For many Porsche enthusiasts, a “real” Porsche has to be air-cooled and it is not negotiable. The air-cooled units have been favoured for multiple reasons, but mainly for their hairy and involving character that you cannot find with the newer water-cooled designs.
For vintage motorbike riders, or car drivers familiar with this type of design there is no need to convince them about the benefits of newer water-cooled units. They will probably tell you that “it’s all about the character, and experience” and they are definitely right. In terms of cooling efficiency, it is admitted that the older technology is far less efficient at cooling your powerplant than the newer one.
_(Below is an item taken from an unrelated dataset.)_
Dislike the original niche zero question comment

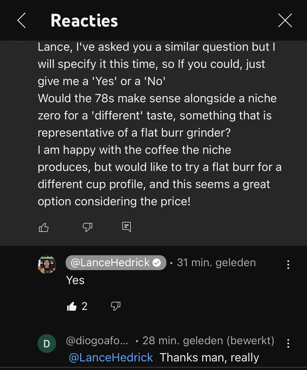(x=87, y=227)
The Porsche 911 air-cooled era started in 1964 with the 356 4 cylinder 1.6L engine which was used in the 912. At the time, it offered a decent 90hp output but could be considered pretty slow by today’s standards (basically a Beetle engine).
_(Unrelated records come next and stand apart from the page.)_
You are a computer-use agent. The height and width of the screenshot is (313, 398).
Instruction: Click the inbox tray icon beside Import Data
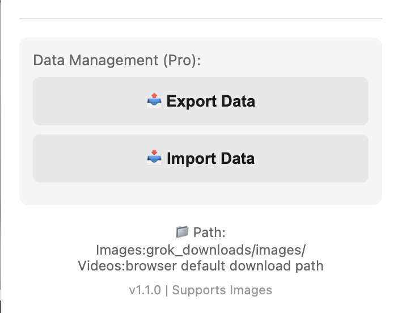(154, 158)
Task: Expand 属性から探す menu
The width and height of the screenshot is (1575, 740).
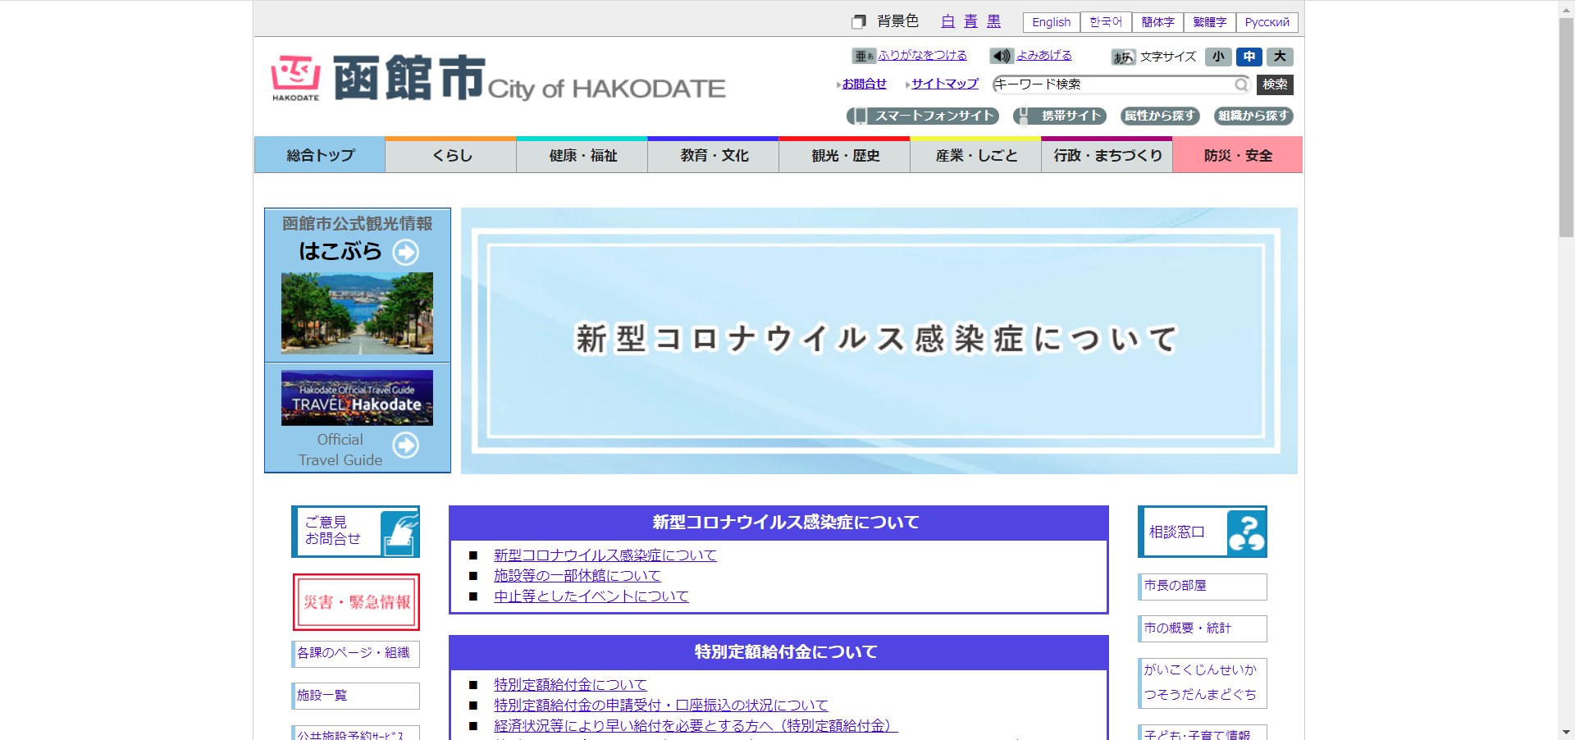Action: pos(1159,116)
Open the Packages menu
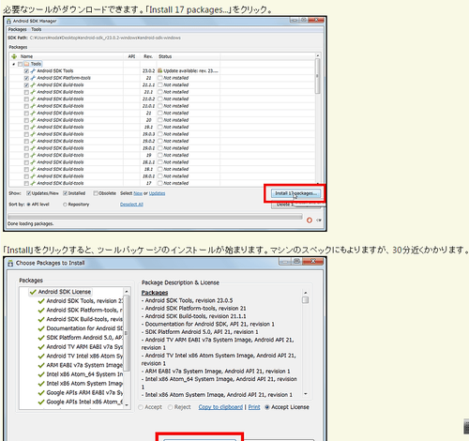Viewport: 469px width, 441px height. (x=17, y=29)
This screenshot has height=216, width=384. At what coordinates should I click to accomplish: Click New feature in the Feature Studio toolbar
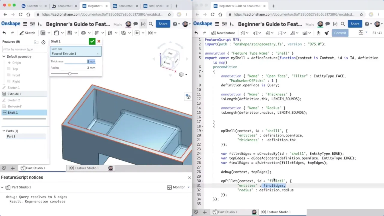click(x=223, y=33)
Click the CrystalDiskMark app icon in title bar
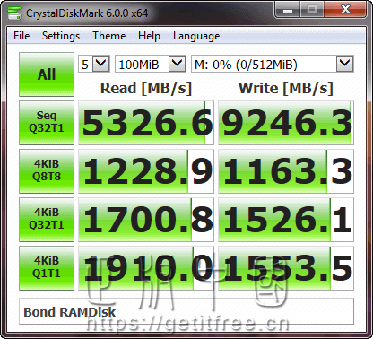 click(14, 13)
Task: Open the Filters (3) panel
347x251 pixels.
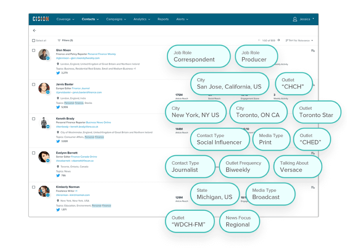Action: [65, 41]
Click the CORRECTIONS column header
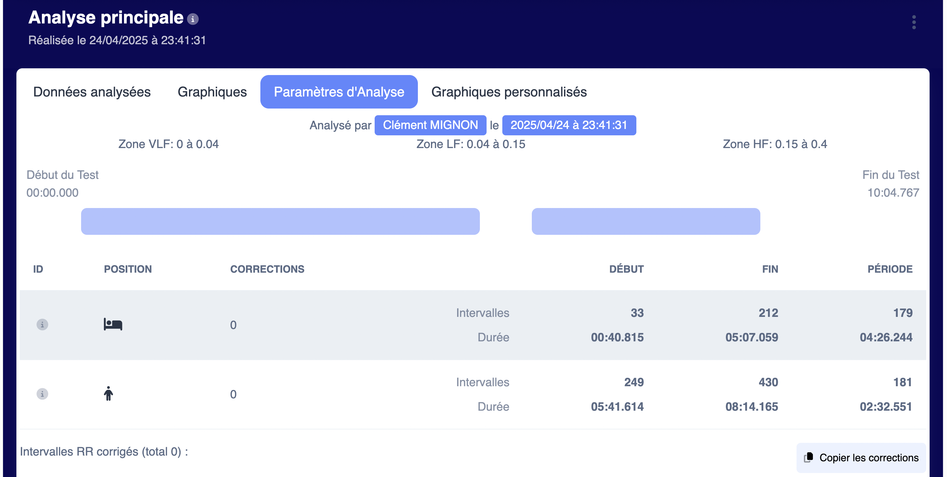947x477 pixels. tap(267, 269)
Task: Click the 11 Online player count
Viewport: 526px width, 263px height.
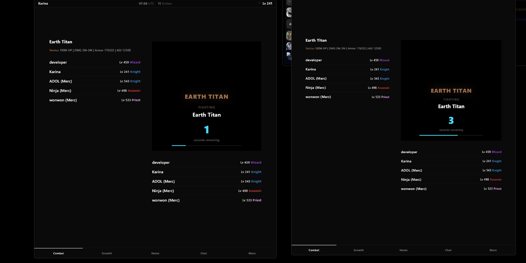Action: 165,4
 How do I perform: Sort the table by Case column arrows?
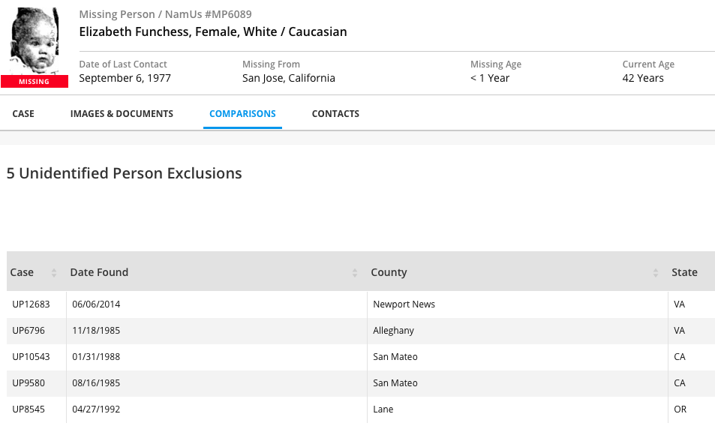(54, 273)
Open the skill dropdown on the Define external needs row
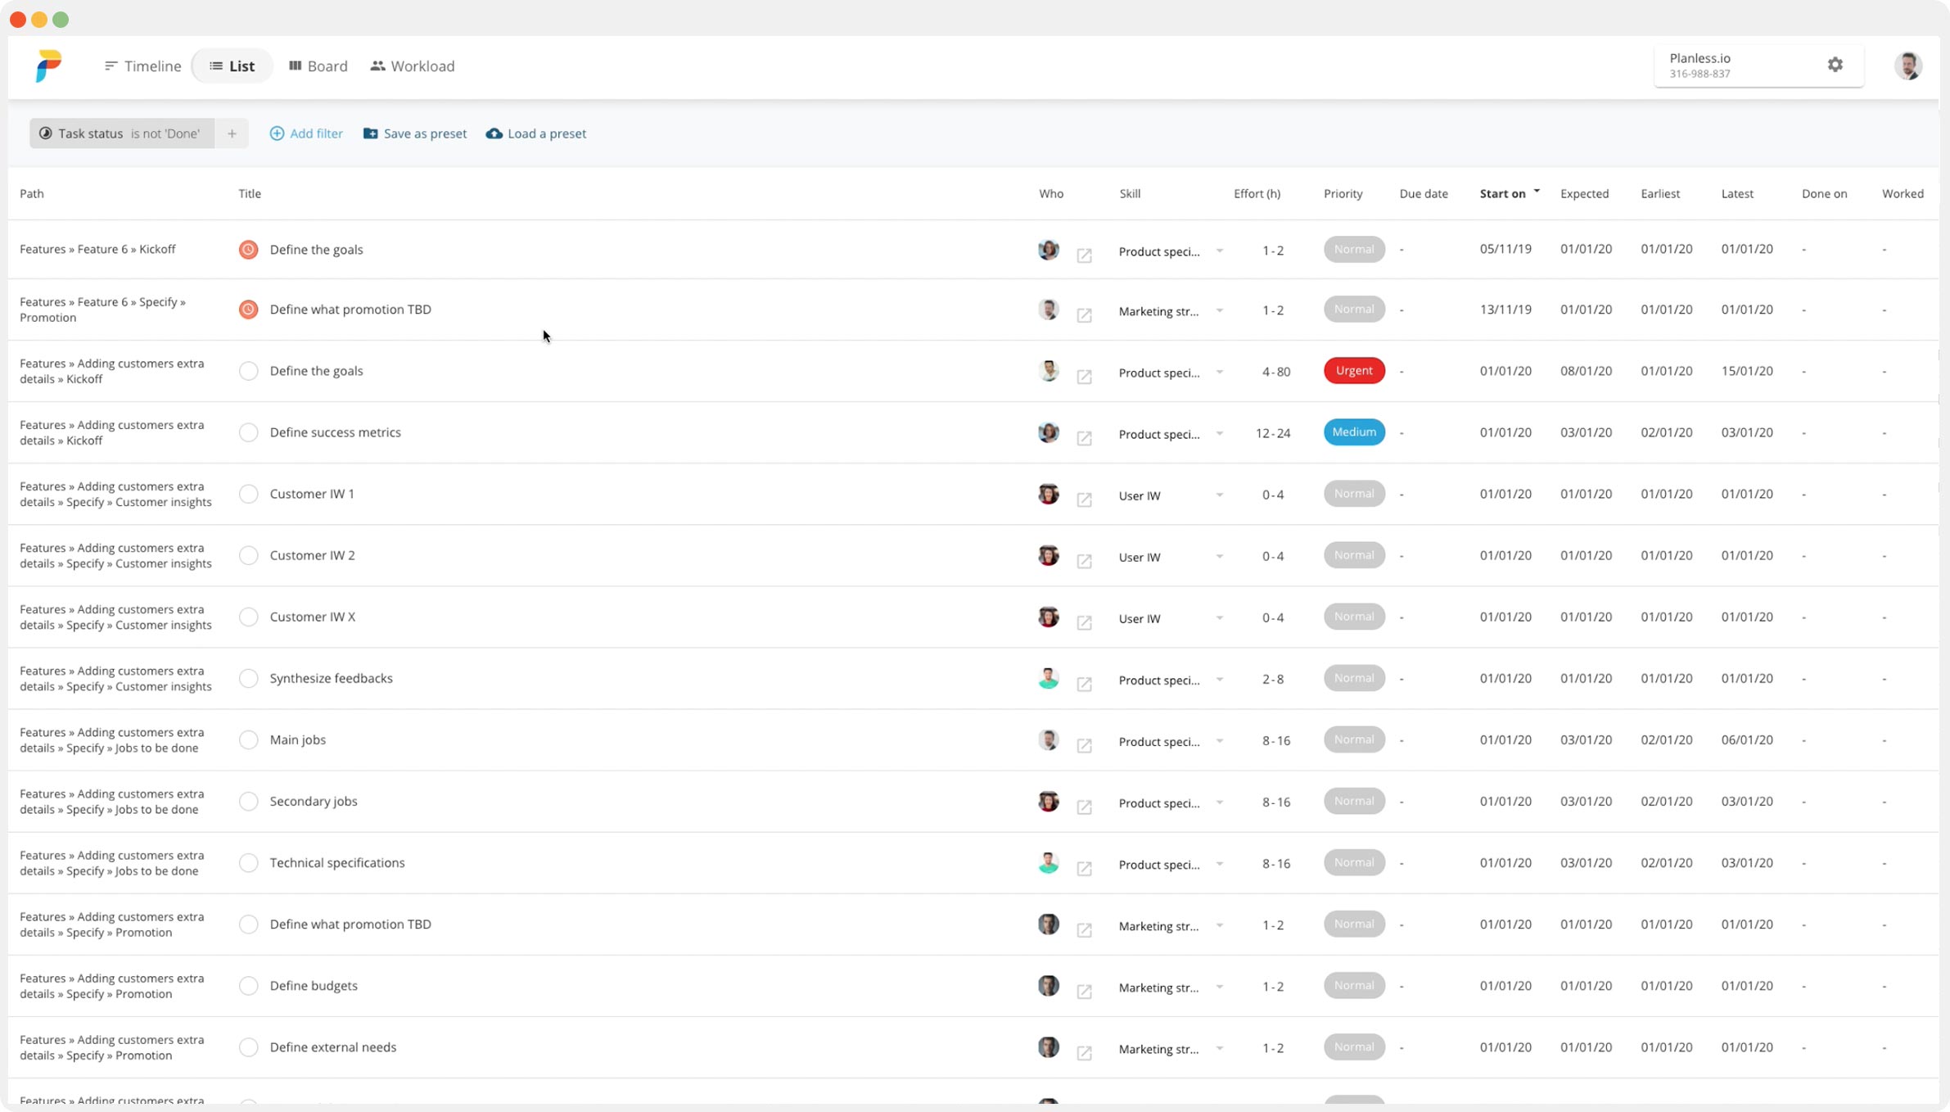This screenshot has width=1950, height=1112. point(1219,1048)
The 2.0L flat 6 version offered in the 911 developed 130hp in its initial configuration and was upgraded in 1966 in the 911s to increase the power to 160hp. Quite a significant move from the initial 90hp flat 4. However, air-cooled engines found their limits with cooling as power increased over the years and development, and Porsche recommended to add external oil cooling through exchangers if the car was to be used for racing purposes, and ultimately a front cooler became a standard for Porsche cars.
After years of development and improvements, the air-cooled units reached their peak with the type 993 which was produced from 1994 to 1998 and the 3.8L engine that could produce up to 450hp on the Turbo S and the GT2. This is one of the reasons why the 993 became so desirable among the Porsche community. After that, the 996 generation arguably became the subject of controversy for being the first water-cooled 911.
In more modern applications, BMW still used an air-cooled flat twin engine for its best selling motorcycle, the R1200GS until 2013 where its water-cooled replacement debuted, causing a lot of raised eyebrows and controversy in the BMW Motorrad community. But given the increase in their sales figures it probably was for the greater (BMW’s?) good.